Timing of serum samples: Draw 6 to 12 hours after IV infusion has started.
Therapeutic concentrations (approximate): Procainamide: 4 to 10 mcg/mL (SI: 16.9 to 42.3 micromole/L); N-acetyl procainamide 10 to 30 mcg/mL (SI: 36.1 to 108.3 micromole/L); combined: 10 to 30 mcg/mL. Therapeutic index is wide and varies between patients.
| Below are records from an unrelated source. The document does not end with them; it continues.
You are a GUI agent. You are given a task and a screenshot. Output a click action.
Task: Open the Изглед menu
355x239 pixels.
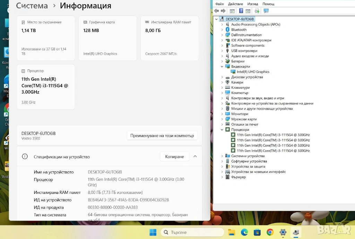pos(253,4)
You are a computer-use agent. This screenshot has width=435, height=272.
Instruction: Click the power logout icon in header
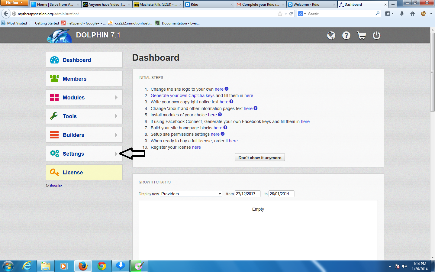click(x=376, y=35)
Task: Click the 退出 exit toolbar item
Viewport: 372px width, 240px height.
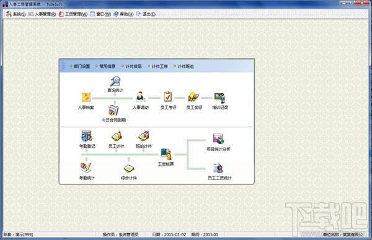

An effective serum concentration in one patient may cause toxicity in another (Bauer 2008; Boro 2004; Connolly 1982; Giardina 1984).
Toxic concentration: Procainamide: >10 to 12 mcg/mL (SI: >42.3 to 50.8 micromole/L) (occasional toxicity); 12 to 15 mcg/mL (SI: 50.8 to 63.5 micromole/L) (more toxicity); >15 mcg/mL (>63.5 micromole/L) (commonly causes toxicity) (manufacturer’s labeling).
Decreases myocardial excitability and conduction velocity and may depress myocardial contractility, by increasing the electrical stimulation threshold of ventricle, His-Purkinje system and through direct cardiac effects
Onset of action: IM 10 to 30 minutes
Distribution: Vd: Children: 2.2 L/kg; Adults: 2 L/kg; decreased with congestive heart failure or shock
Protein binding: 15% to 20%
Metabolism: Hepatic via acetylation to produce N-acetyl procainamide (NAPA) (active metabolite)
Half-life elimination:
Procainamide (hepatic acetylator, phenotype, cardiac and renal function dependent): Children: 1.7 hours; Adults: 2.5 to 4.7 hours; Anephric: 11 hours
NAPA (dependent upon renal function): Children: 6 hours; Adults: 6 to 8 hours; Anephric: 42 hours
Time to peak, serum: IM: 15 to 60 minutes
Excretion: Urine (30% to 60% unchanged procainamide; 6% to 52% as NAPA); feces (<5% unchanged procainamide. Note: >80% of formed NAPA is renally eliminated in contrast to procainamide which is ~50% renally eliminated (Gibson, 1977).
Altered kidney function: Elimination half-life is prolonged.
Older adult: Elimination half-life is prolonged.